Acho que a humanidade deu errado assim que o ócio surgiu. Isso aconteceu depois que nossos ancestrais descobriram que eles podiam cultivar plantas comestíveis e criar animais para seu consumo. Mais sensacional ainda foi quando começaram a usar o fogo para cozinhar e o cérebro humano, com toda essa sustança, desenvolveu-se de maneira como nunca antes vista. A comida agora sobrava e o ser humano não precisava mais estar constantemente perseguindo a próxima refeição. Além de comida, passou a ter tempo de sobra. E foi aí que tudo degringolou.
E tudo degringolou porque o ser humano precisou encontrar maneiras de ocupar esse tempo.

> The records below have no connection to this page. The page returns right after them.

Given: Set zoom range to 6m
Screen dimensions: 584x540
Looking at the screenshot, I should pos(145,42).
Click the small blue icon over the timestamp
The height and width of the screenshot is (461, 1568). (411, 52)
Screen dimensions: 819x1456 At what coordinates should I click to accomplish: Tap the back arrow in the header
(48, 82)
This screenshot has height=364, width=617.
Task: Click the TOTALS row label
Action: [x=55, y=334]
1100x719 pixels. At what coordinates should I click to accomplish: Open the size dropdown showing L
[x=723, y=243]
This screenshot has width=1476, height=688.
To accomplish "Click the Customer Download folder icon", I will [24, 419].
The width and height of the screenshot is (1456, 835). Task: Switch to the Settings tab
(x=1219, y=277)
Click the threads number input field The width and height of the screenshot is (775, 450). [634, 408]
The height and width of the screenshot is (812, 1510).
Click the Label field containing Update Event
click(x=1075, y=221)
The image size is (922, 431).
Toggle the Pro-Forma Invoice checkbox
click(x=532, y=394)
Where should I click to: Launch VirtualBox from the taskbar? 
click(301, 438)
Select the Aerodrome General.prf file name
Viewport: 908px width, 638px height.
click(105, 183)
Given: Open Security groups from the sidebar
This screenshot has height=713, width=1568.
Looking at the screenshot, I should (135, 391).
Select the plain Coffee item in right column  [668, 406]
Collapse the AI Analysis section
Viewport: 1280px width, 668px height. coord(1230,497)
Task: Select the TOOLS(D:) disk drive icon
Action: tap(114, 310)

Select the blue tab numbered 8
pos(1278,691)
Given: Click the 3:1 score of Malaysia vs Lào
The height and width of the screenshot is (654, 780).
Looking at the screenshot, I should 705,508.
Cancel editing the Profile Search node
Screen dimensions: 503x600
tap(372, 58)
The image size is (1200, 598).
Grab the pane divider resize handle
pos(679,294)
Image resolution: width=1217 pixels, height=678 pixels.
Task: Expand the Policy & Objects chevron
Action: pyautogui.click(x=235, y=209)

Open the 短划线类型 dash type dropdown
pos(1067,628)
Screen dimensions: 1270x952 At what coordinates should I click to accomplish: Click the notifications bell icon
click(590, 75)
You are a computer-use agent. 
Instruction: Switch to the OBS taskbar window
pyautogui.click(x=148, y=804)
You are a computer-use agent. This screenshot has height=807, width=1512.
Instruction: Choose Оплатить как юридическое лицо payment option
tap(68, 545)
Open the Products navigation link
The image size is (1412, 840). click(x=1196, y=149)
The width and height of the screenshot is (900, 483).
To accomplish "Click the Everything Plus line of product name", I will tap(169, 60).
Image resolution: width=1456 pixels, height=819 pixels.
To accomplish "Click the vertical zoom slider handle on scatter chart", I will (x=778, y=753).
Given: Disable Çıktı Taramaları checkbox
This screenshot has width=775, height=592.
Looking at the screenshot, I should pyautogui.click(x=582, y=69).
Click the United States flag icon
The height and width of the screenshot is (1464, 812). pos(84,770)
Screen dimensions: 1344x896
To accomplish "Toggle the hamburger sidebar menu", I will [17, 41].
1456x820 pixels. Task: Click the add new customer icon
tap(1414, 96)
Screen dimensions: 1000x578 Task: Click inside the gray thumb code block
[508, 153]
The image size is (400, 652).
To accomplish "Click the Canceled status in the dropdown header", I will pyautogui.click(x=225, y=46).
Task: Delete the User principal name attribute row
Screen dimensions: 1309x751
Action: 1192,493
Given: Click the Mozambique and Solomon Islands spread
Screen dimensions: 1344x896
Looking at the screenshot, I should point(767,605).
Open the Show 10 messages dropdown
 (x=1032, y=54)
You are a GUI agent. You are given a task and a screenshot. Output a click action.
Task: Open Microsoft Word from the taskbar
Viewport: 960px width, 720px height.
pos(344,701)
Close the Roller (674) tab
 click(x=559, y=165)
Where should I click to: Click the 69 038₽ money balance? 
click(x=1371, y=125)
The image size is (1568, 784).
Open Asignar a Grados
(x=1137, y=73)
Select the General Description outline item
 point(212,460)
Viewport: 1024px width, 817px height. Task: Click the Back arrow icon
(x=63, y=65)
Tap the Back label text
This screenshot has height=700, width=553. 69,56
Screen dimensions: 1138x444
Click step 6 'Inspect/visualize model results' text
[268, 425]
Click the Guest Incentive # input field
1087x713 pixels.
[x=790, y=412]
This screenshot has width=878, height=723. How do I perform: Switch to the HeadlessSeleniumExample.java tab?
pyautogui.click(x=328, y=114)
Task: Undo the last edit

Como os chamados “homens da caverna” não tinham lá muito o que fazer além de comer, cagar, transar e dormir, começaram a preencher o tempo vazio com pensamentos, até porque seus cérebros de dimensões astronômicas os permitiram. Acho que todos podemos concordar, depois de um certo evento de proporções mundiais que nos trancou em casa por dois anos seguidos, que passar muito tempo pensando nunca acaba bem.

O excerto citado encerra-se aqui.